Seehausen. „Heute sind wir alle Polizisten.“ Diese Botschaft haben die Kameraden der Freiwilligen Feuerwehr Seehausen auf ihrer Seite in einem sozialen Netzwerk weiß auf dunklem Hintergrund geschrieben. Der Grund dafür ist die Tötung von Polizeikommissaranwärterin Yasmin B. und Polizeioberkommissar Alexander K. am Montag dieser Woche im rheinland-pfälzischen Landkreis Kusel. Die 24-jährige Beamtin und der 29-jährige Beamte wurden erschossen, weil die von ihnen kontrollierten Täter offenbar Wilderei vertuschen wollten.
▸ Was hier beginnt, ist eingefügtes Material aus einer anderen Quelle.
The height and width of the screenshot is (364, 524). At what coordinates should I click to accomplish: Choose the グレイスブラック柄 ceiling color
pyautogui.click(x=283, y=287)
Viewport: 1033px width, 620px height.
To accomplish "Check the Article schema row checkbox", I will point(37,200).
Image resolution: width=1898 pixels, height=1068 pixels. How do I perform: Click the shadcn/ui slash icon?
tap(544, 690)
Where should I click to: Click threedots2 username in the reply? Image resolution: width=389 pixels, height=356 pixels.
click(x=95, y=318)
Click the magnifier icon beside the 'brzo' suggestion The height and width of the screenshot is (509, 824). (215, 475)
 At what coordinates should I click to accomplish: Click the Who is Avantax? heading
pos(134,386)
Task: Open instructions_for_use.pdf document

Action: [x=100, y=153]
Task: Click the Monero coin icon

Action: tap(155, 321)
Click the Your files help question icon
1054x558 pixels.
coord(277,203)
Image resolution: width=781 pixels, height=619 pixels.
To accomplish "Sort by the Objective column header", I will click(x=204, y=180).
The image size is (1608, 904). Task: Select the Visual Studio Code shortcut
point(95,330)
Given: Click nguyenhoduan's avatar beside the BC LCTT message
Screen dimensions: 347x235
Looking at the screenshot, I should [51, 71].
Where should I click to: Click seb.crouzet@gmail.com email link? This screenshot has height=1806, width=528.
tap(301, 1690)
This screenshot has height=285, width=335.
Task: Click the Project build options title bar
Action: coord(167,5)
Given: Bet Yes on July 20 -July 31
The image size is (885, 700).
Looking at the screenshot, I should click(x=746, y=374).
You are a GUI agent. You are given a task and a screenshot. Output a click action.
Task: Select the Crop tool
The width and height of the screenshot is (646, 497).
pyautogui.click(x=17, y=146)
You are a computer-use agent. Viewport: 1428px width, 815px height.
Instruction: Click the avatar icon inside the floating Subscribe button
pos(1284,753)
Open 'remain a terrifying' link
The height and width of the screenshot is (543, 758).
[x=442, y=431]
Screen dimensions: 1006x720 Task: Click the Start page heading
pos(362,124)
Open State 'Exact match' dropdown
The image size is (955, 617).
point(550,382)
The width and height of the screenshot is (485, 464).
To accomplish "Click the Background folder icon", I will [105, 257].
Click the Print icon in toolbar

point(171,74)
Am Freitag wurde angesichts der Trauer und des Entsetzens über die Tat in vielen Orten der Bundesrepublik den beiden Toten mit einer Schweigeminute gedacht. Auch in der Hansestadt Seehausen gab es eine Schweigeminute auf dem Gelände der Feuerwehr. Circa zehn Fahrzeuge von den Brandbekämpfern aus der gesamten Verbandsgemeinde Seehausen und vom Johanniter-Rettungsdienst mit eingeschaltetem Blaulicht standen auf dem Areal. Davor gedachten Feuerwehrleute, Rettungssanitäter und auch Seehausens Verbandsgemeindebürgermeister Rüdiger Kloth den beiden ermordeten Polizisten.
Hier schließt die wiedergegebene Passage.